SHORT TASK:
Can you convert the material, from its first line through the line containing "pos(404,265)", into a Markdown table with the columns Row and Line, skipping any blank lines and leaving the pictures out?

--- begin THE DATA ---

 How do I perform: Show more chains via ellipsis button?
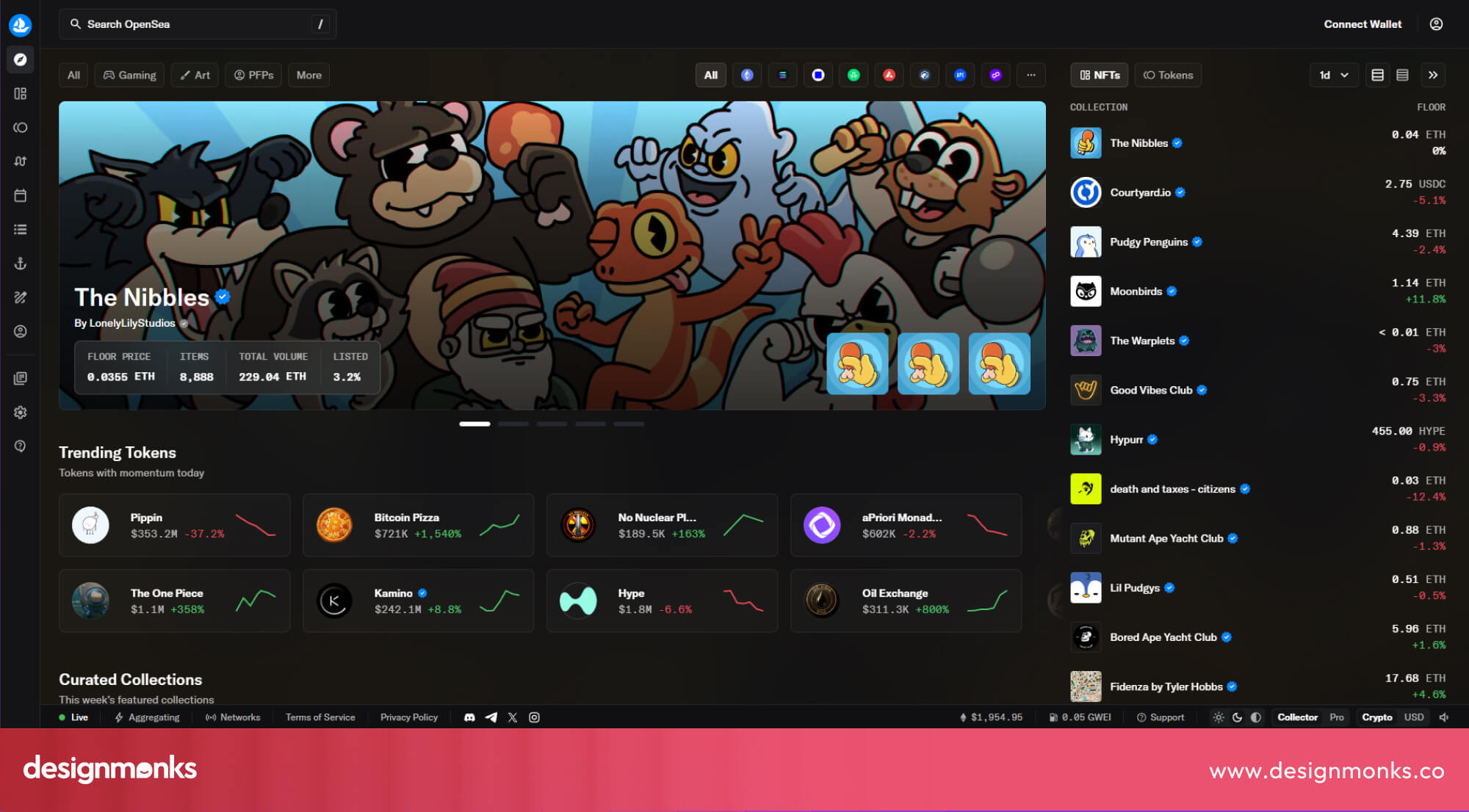click(1031, 75)
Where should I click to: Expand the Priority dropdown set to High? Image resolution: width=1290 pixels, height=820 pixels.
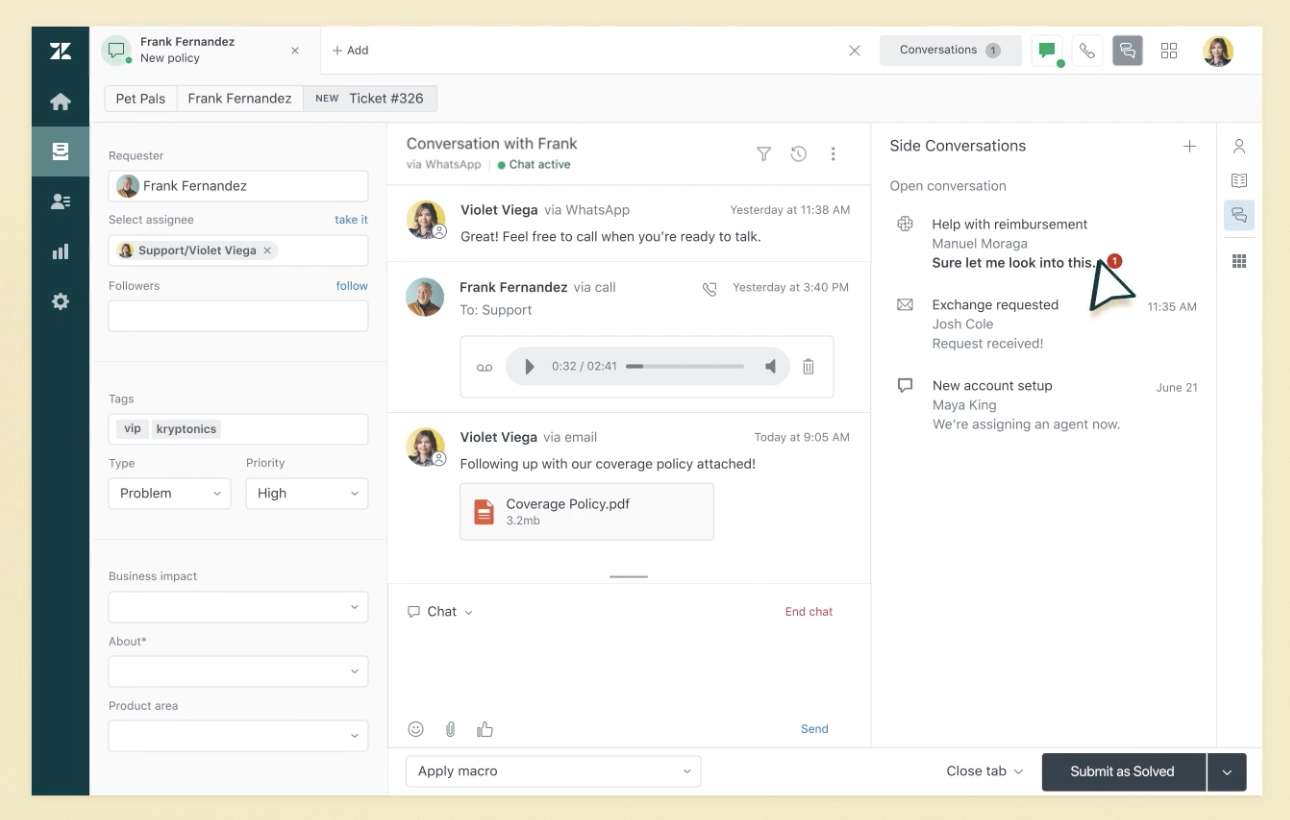pos(306,493)
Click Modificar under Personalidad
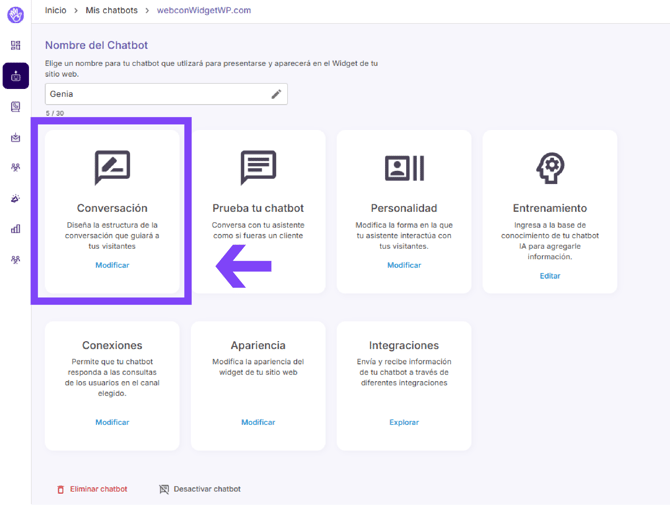 pos(404,265)
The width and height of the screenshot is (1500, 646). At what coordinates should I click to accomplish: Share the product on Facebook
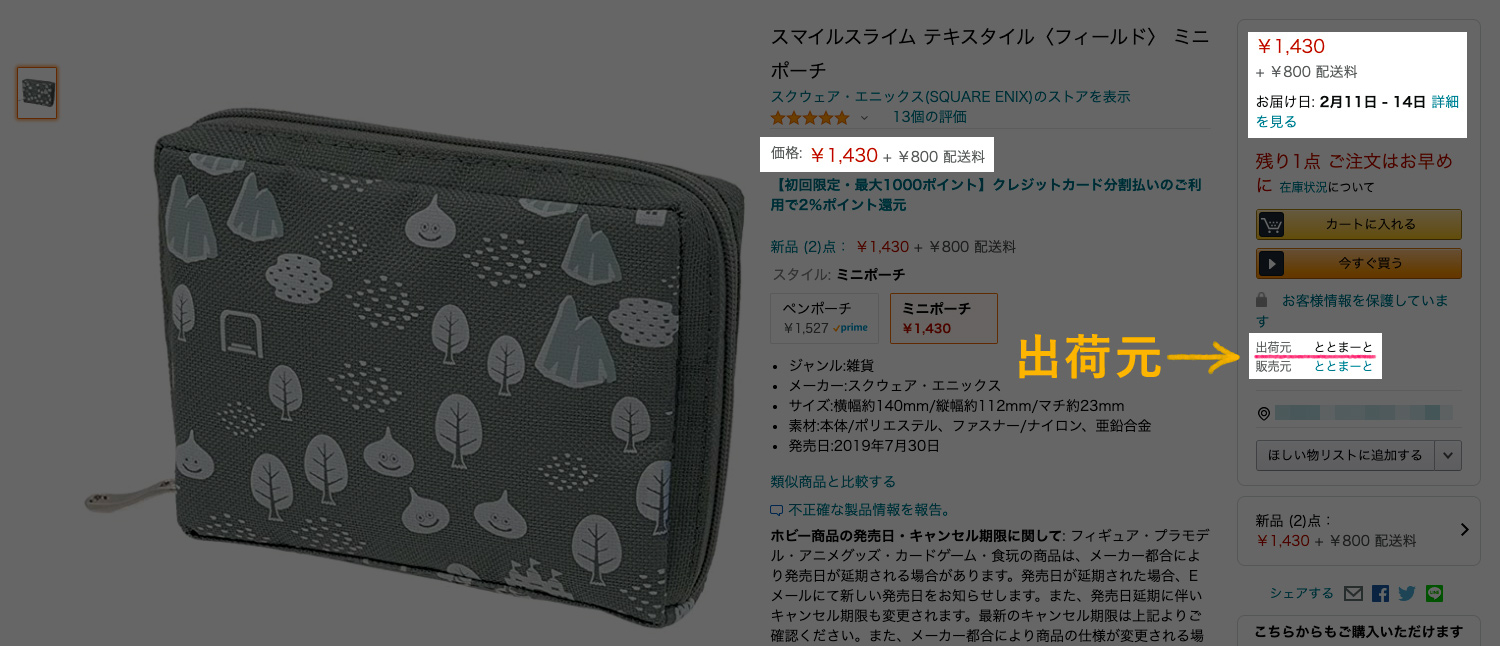click(x=1380, y=593)
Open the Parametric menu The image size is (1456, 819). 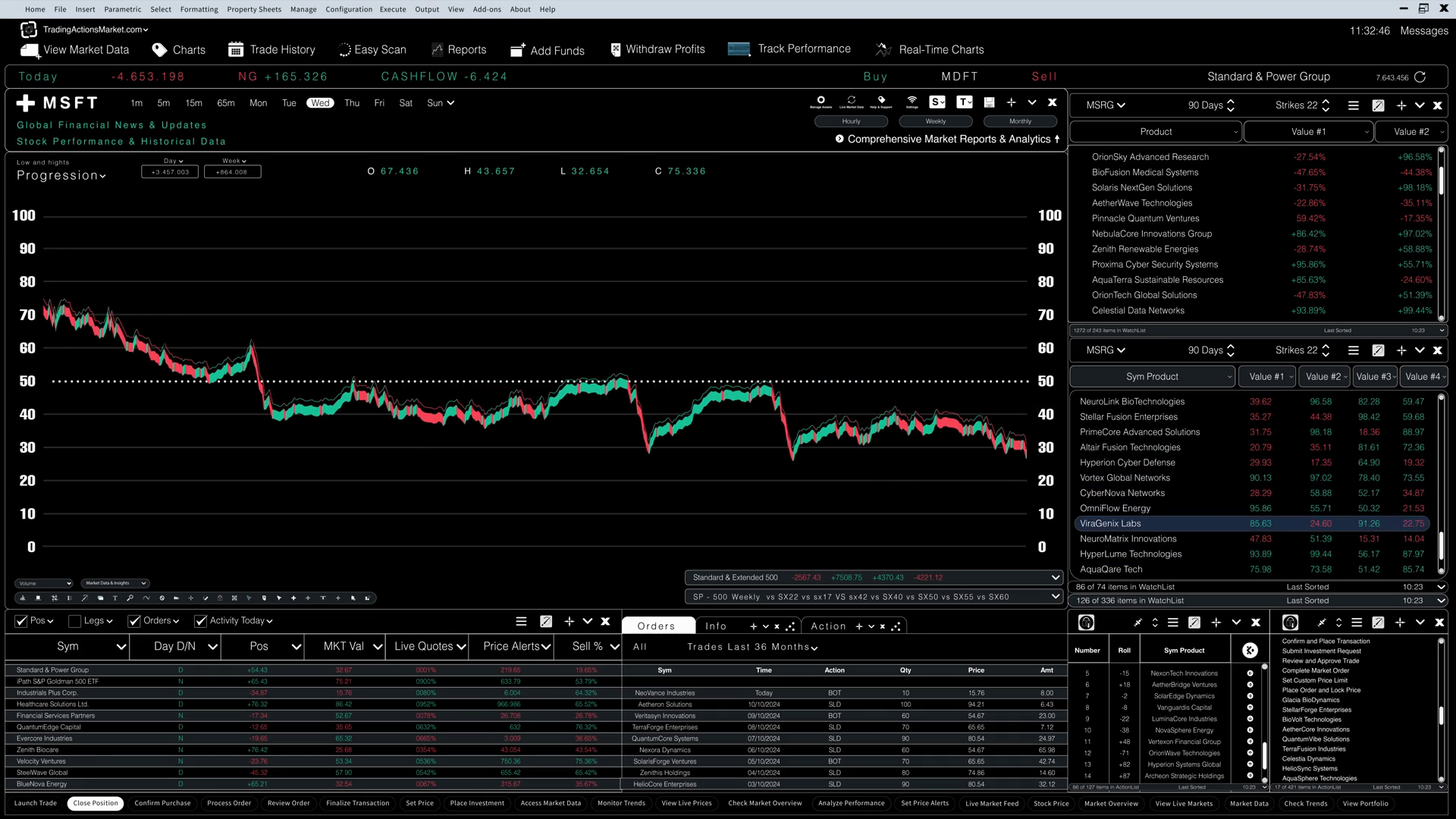click(x=122, y=9)
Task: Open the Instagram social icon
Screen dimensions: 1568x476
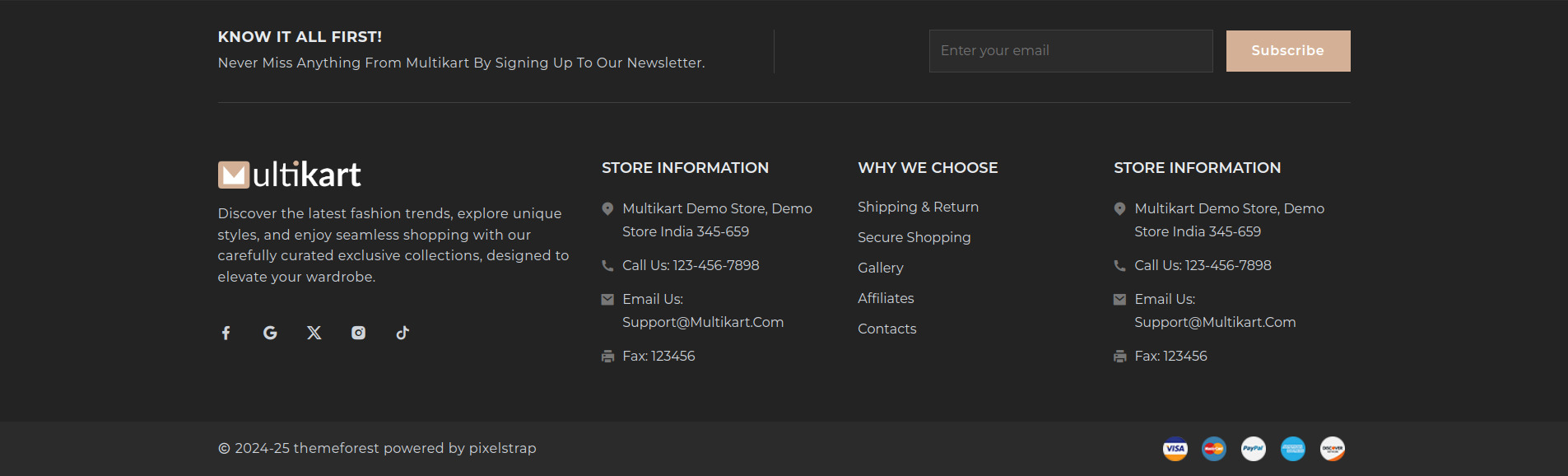Action: [358, 333]
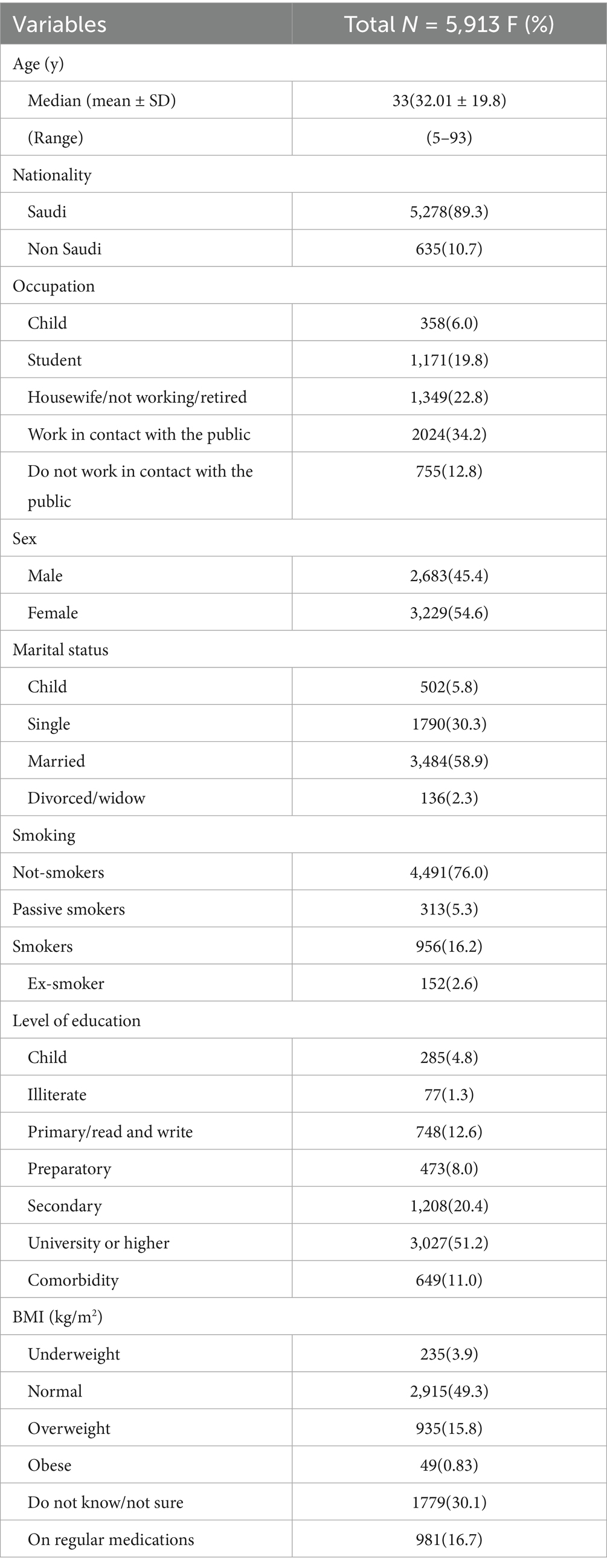
Task: Select the Overweight value 935(15.8)
Action: (x=449, y=1428)
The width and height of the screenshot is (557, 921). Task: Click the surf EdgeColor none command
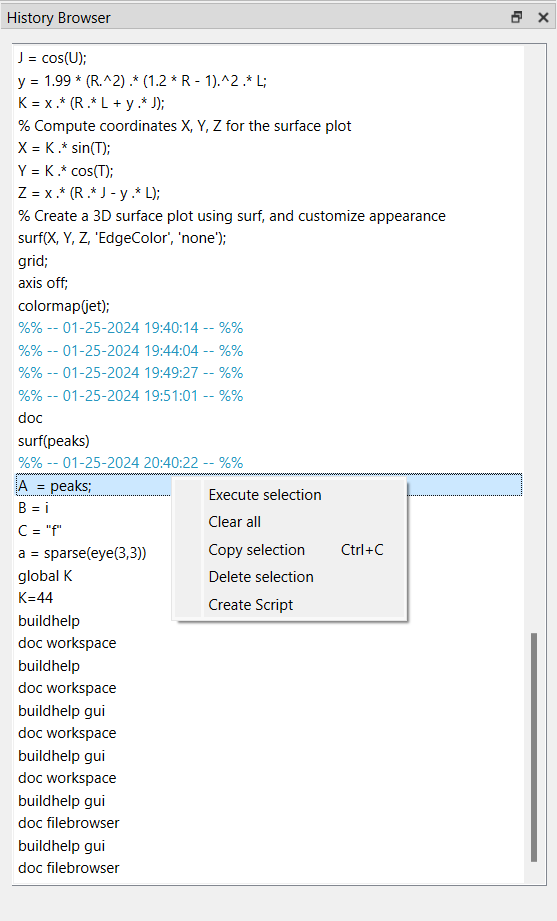pyautogui.click(x=122, y=238)
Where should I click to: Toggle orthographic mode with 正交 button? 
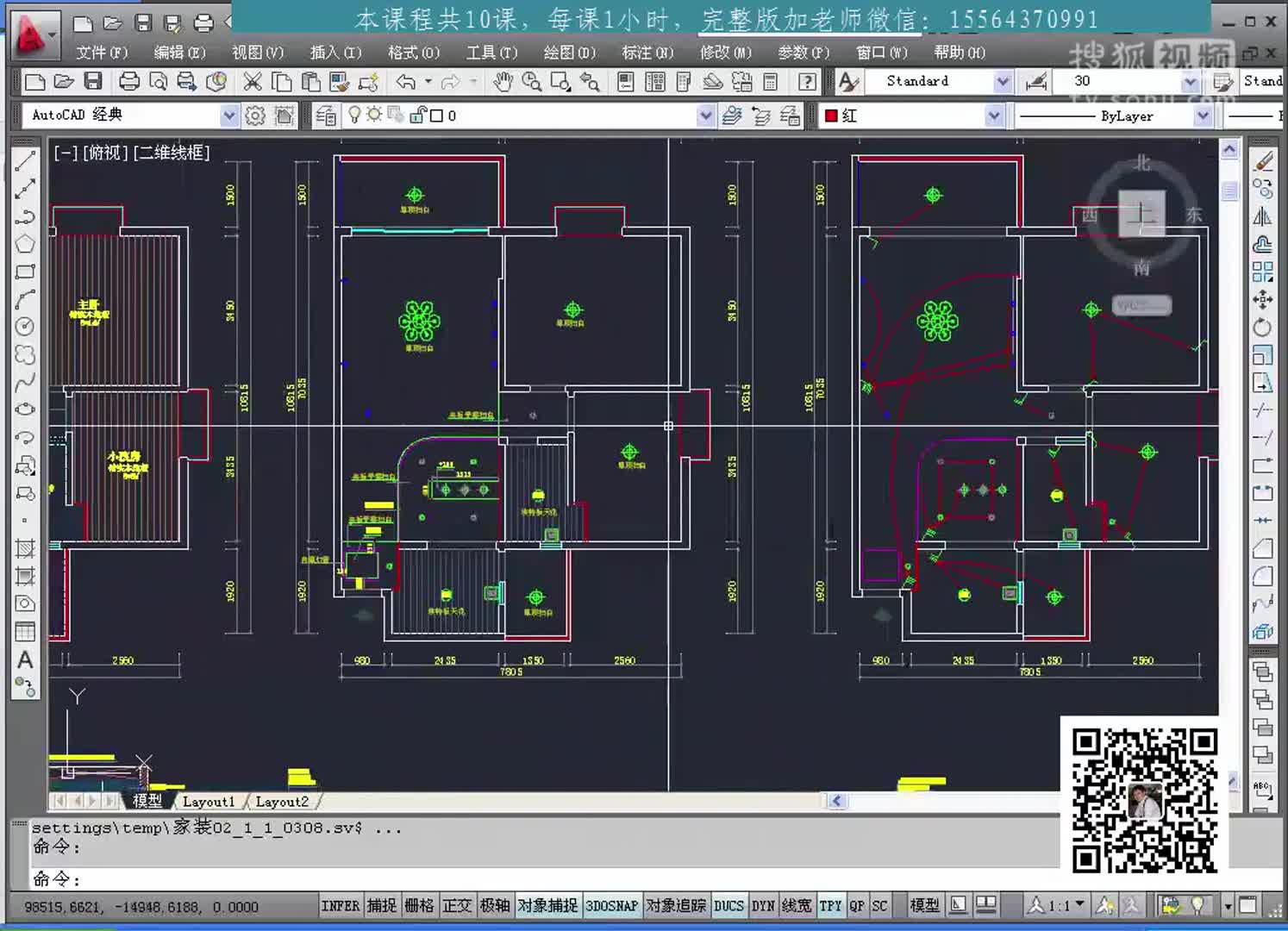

--- end THE DATA ---

CORRECT OUTPUT:
| Row | Line |
|---|---|
| 1 |  How do I perform: Show more chains via ellipsis button? |
| 2 | click(1031, 75) |
| 3 | Where should I click to: Expand the Priority dropdown set to High? Image resolution: width=1290 pixels, height=820 pixels. |
| 4 | pos(306,493) |
| 5 | Click Modificar under Personalidad |
| 6 |  pos(404,265) |